### DOCUMENT EXCERPT ###

[R] Procedure not working for actual data

Bert Gunter gunter.berton at gene.com
Thu Feb 18 19:38:01 CET 2010


?traceback may be useful.

Bert Gunter
Genentech Nonclinical Biostatistics
 
 

-----Original Message-----
From: r-help-bounces at r-project.org [mailto:r-help-bounces at r-project.org] On
Behalf Of jim holtman
Sent: Thursday, February 18, 2010 10:17 AM
To: ROLL Josh F
Cc: r-help at r-project.org
Subject: Re: [R] Procedure not working for actual data

Even though it may work for a small subset, it can still break on
larger sets.  Your code was doing a number of 'unlist' and tearing
apart the data and it is possible that some of the transformations
were not aligned with the data in the way you thought them to be.
What you need to do in that case is break down what is happening and
look at the data in each substep to make sure it is what you are
expecting.

On Thu, Feb 18, 2010 at 11:50 AM, ROLL Josh F <JRoll at lcog.org> wrote:
> Hey Jim,
>   That appears to work properly with my larger data set.  That's really
> strange to me though, why would my procedure not work even though the test
> works correctly?  I have always coded under the assumption that the code
> doesn't do anything the user doesn't tell it too but I cant see a problem
> with my code.

###

In the R-help thread above, what does Bert Gunter say may be useful?

### MATERIAL SUPPLIED ###

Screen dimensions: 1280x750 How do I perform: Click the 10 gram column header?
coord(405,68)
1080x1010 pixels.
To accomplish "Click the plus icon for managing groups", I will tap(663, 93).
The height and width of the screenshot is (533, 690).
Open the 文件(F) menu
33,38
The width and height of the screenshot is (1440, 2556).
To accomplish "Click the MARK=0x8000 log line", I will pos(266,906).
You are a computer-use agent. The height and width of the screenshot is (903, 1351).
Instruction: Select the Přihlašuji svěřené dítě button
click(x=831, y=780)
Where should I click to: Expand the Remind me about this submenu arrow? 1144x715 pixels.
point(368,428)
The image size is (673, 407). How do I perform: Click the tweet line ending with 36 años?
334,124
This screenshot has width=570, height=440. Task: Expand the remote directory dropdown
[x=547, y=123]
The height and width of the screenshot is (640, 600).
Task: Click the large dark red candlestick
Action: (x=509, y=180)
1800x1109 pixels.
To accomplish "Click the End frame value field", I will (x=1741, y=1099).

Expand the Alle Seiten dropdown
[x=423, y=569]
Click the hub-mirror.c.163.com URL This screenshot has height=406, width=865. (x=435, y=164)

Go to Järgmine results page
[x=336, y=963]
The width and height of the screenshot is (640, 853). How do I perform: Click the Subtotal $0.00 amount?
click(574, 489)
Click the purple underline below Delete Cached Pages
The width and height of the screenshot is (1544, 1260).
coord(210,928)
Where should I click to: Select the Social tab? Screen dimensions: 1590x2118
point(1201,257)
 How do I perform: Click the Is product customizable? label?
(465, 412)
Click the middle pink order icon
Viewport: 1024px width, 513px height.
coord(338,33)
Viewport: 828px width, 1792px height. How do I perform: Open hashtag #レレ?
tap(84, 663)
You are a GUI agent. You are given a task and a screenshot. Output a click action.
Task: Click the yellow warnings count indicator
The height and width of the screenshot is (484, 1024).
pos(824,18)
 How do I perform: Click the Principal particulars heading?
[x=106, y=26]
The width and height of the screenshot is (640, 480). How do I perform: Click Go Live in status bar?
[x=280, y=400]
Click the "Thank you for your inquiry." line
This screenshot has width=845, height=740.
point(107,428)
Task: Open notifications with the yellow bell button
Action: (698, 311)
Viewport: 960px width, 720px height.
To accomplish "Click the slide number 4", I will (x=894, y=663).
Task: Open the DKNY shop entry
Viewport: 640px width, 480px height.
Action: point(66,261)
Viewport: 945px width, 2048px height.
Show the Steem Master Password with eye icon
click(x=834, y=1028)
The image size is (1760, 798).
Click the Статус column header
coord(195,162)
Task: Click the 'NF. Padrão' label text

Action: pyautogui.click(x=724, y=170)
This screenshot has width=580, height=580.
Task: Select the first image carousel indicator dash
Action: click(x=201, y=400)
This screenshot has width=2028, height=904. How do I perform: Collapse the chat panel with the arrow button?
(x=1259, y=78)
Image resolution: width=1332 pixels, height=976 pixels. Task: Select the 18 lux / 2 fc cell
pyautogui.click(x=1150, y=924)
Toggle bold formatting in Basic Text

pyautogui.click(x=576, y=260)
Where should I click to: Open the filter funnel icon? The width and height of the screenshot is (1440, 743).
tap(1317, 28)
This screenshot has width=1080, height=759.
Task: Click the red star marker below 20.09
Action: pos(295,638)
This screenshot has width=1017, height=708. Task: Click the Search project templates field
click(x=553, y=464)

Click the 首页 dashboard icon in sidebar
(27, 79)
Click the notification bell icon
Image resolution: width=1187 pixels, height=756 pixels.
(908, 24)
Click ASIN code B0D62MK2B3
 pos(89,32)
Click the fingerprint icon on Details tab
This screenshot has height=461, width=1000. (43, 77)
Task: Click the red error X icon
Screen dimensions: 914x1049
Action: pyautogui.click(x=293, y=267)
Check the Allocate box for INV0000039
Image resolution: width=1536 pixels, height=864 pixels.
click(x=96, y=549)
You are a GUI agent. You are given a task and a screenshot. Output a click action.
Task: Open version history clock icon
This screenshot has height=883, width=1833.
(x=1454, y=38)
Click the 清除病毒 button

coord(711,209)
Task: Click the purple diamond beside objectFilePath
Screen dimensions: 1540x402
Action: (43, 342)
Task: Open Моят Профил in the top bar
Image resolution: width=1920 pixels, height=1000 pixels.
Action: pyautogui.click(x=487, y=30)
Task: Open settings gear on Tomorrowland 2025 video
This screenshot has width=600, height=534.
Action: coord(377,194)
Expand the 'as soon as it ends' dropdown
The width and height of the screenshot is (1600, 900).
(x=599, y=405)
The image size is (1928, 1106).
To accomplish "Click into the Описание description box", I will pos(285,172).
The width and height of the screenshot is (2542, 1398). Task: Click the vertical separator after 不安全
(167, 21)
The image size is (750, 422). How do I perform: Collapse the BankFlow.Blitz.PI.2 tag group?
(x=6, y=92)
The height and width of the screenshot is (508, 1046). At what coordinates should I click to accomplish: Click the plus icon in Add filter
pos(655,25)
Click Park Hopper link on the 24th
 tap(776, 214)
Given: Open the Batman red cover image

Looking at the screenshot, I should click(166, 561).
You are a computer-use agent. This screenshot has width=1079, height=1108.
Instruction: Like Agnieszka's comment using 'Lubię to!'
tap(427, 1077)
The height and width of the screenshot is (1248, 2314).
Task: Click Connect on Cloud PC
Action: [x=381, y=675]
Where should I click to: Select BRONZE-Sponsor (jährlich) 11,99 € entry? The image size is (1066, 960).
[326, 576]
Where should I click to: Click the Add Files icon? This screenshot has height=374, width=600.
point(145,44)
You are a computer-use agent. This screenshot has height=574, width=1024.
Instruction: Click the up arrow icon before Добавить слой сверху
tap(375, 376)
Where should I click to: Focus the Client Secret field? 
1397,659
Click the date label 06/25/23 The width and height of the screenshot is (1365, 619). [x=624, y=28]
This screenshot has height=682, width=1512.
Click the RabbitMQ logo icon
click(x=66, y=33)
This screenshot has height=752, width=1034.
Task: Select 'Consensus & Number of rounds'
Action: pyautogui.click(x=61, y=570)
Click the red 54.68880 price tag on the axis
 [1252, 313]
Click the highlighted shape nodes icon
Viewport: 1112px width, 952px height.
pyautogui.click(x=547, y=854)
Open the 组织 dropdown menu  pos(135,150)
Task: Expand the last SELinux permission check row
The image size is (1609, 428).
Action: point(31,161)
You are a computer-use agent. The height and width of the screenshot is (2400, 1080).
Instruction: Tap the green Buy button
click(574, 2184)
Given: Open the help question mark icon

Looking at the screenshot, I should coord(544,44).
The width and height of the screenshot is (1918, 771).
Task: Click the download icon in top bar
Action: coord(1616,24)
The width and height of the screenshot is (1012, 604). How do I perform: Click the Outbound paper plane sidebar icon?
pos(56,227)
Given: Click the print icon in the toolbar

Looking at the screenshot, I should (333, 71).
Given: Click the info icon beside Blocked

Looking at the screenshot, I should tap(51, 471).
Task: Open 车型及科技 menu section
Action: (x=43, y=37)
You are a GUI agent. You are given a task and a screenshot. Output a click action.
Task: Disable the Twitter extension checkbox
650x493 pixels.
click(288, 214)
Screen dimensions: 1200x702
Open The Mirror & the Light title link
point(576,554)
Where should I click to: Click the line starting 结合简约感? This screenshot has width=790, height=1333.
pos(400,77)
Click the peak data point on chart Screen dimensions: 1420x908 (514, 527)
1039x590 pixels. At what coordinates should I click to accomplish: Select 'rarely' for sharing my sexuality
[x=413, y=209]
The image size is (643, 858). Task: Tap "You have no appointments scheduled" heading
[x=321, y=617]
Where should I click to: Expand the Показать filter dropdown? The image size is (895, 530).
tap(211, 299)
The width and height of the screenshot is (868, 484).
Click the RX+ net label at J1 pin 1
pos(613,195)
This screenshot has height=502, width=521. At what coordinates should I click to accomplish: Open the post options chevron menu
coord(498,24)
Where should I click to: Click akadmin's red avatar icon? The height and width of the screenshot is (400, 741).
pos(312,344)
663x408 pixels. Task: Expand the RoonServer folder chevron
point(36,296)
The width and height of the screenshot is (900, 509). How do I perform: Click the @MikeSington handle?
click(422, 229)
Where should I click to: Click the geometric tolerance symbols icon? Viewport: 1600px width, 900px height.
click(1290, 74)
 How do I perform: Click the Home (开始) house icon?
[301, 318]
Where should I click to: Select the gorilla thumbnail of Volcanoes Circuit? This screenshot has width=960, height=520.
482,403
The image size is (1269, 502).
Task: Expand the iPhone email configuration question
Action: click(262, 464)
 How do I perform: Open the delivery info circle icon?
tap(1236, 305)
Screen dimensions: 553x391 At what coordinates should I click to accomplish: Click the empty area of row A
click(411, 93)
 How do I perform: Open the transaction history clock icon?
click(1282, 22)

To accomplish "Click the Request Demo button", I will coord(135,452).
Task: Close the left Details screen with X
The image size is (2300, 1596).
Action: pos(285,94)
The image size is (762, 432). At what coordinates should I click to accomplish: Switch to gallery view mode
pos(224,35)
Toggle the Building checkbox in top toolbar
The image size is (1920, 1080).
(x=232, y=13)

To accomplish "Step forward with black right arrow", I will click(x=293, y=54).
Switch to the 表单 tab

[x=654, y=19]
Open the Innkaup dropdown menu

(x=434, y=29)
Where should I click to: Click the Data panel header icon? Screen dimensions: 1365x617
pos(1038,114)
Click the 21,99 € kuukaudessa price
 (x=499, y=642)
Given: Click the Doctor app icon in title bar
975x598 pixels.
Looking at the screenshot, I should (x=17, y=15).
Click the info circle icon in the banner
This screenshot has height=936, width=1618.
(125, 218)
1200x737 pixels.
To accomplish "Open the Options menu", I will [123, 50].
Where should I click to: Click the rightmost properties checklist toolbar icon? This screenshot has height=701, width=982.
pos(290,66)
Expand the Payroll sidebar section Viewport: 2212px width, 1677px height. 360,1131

###

# OUTPUT BELOW
?traceback